# Hermaphrodite bunny?



## jeanluc_pippen_merry (Feb 11, 2012)

I was cleaning Padme's bottom today (cashmere mini lop) and i found what appeared to be testicles. They're on both sides and partially covered by fur. I just wanted to take quick pics as i didn't want to stress her out any more since i still had to finish cleaning her bum. She has a vagina which doesn't appear to be a split penis, which would have been my first thought if she hadn't had a false pregnancy just a few days ago...

So now im wondering if she's a hermaphrodite? A vagina with smaller testicles perhaps? 

If anyone has any insight into what i am seeing that would be wonderful. 

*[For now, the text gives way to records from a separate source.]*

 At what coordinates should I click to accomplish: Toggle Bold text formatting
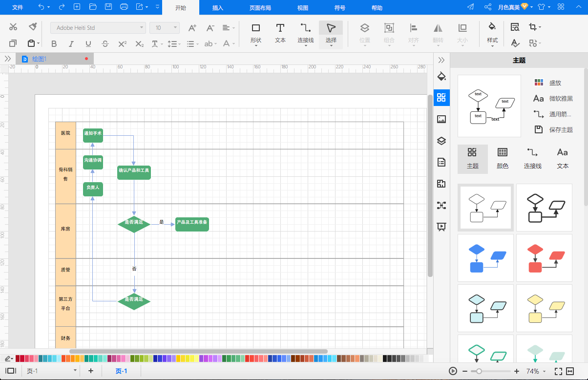click(x=54, y=44)
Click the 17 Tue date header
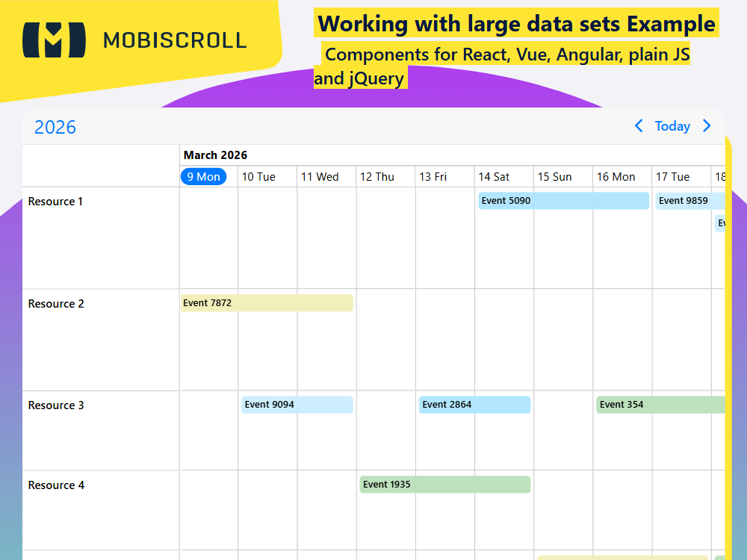747x560 pixels. tap(674, 176)
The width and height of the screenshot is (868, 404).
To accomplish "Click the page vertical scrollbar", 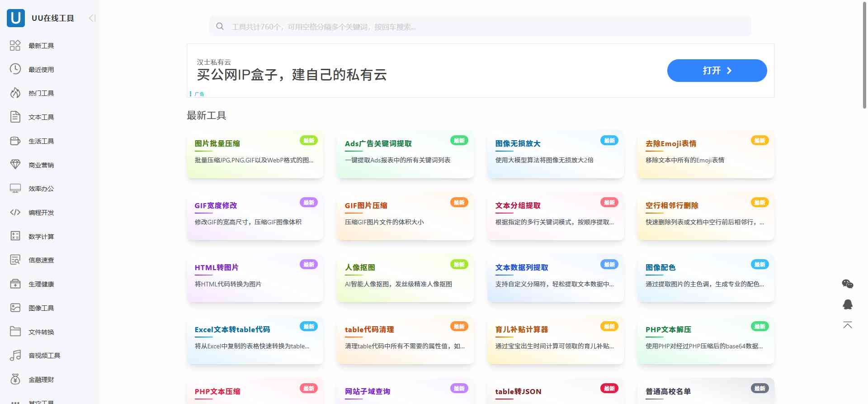I will (x=864, y=54).
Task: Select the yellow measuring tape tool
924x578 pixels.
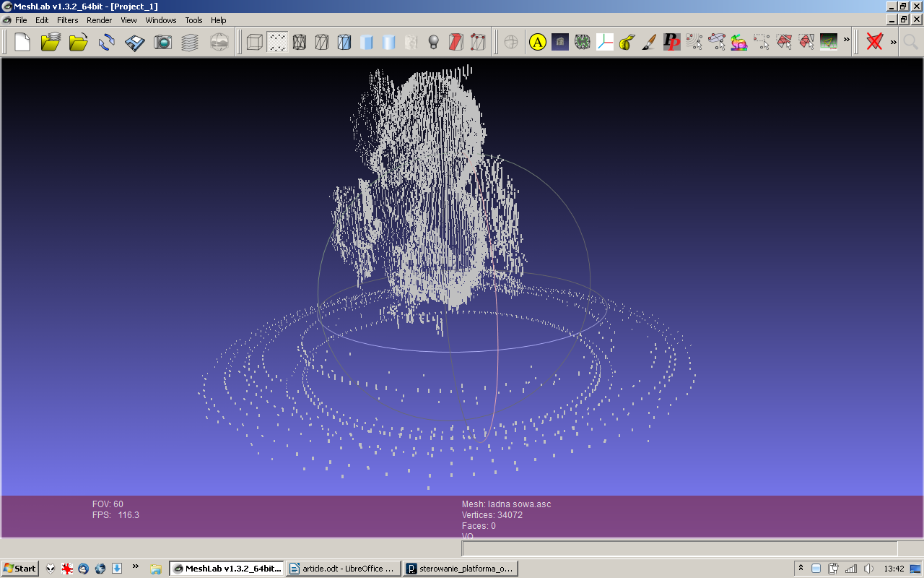Action: [627, 42]

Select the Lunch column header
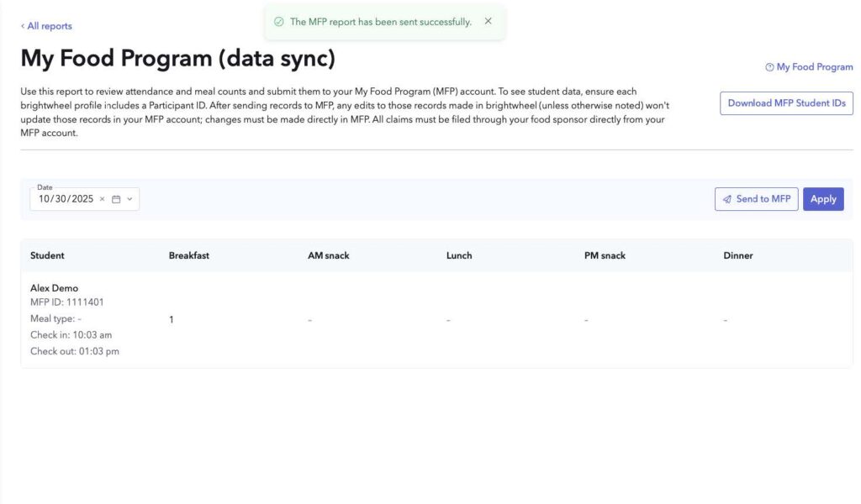[x=459, y=255]
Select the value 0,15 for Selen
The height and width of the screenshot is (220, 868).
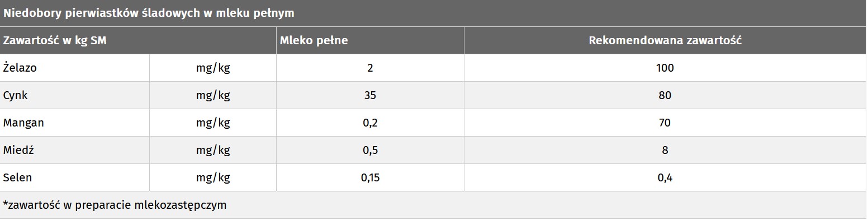point(370,177)
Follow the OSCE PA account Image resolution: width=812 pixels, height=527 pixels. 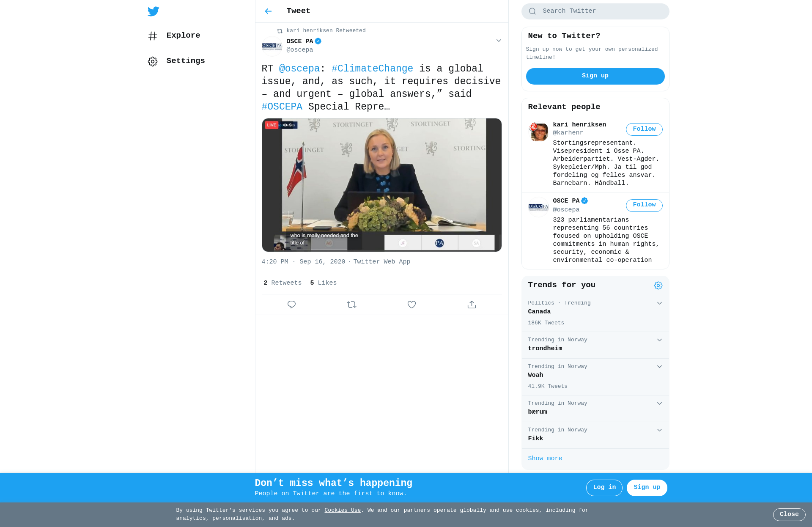tap(644, 205)
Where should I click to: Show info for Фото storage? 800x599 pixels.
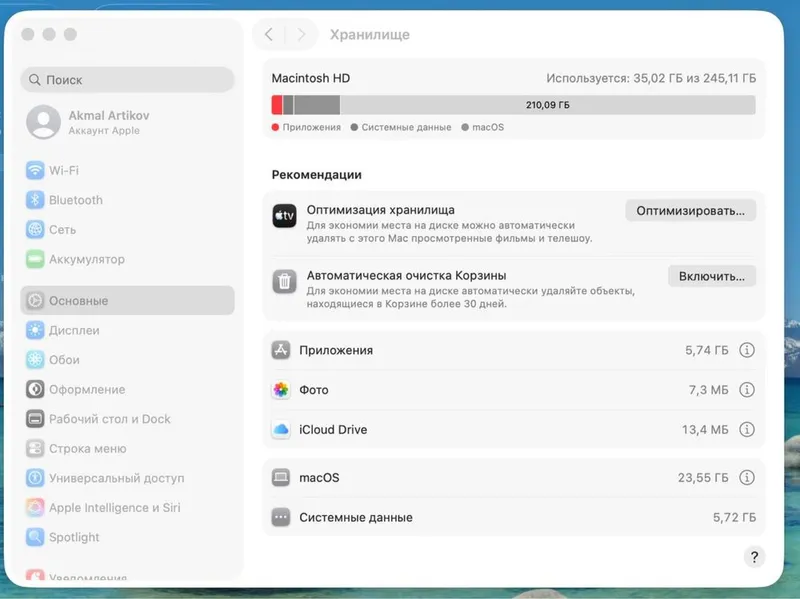pos(747,390)
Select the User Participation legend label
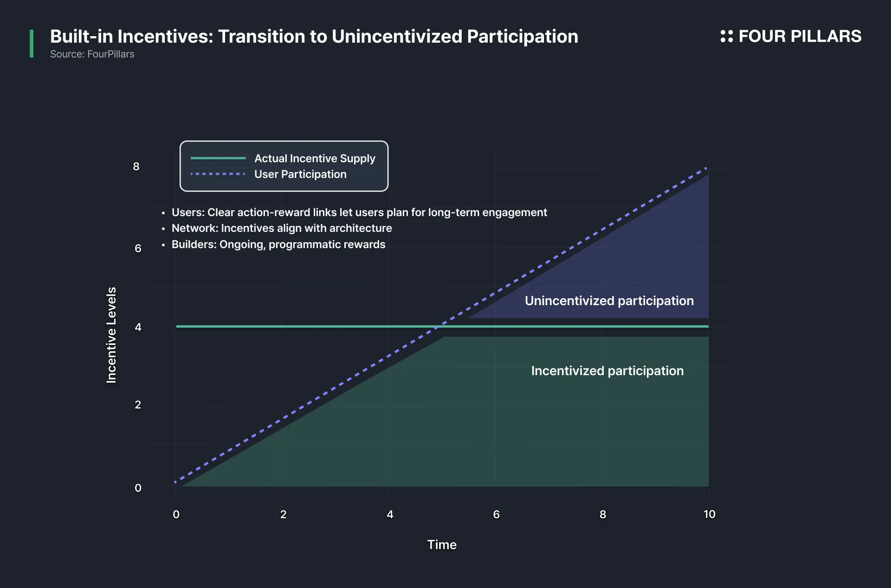Screen dimensions: 891x588 [300, 174]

Edit: Forgot to add that she's 6 months.


----------



## ZRabbits (Feb 11, 2012)

I'm not an expert on this, but I have definitely heard of cases like this. 

Good pics. 

I'm interested in finding out what's going on. You never know. Could be just a growing pattern? But good observations. You should be commended. 

K 

BTW, there was a House episode, (I don't know if you watch this series) that showed how a Woman could be either Man or Woman. So if it can happen in a human, which is very complication biologically, it could happen to a bunny, which is simple biology. 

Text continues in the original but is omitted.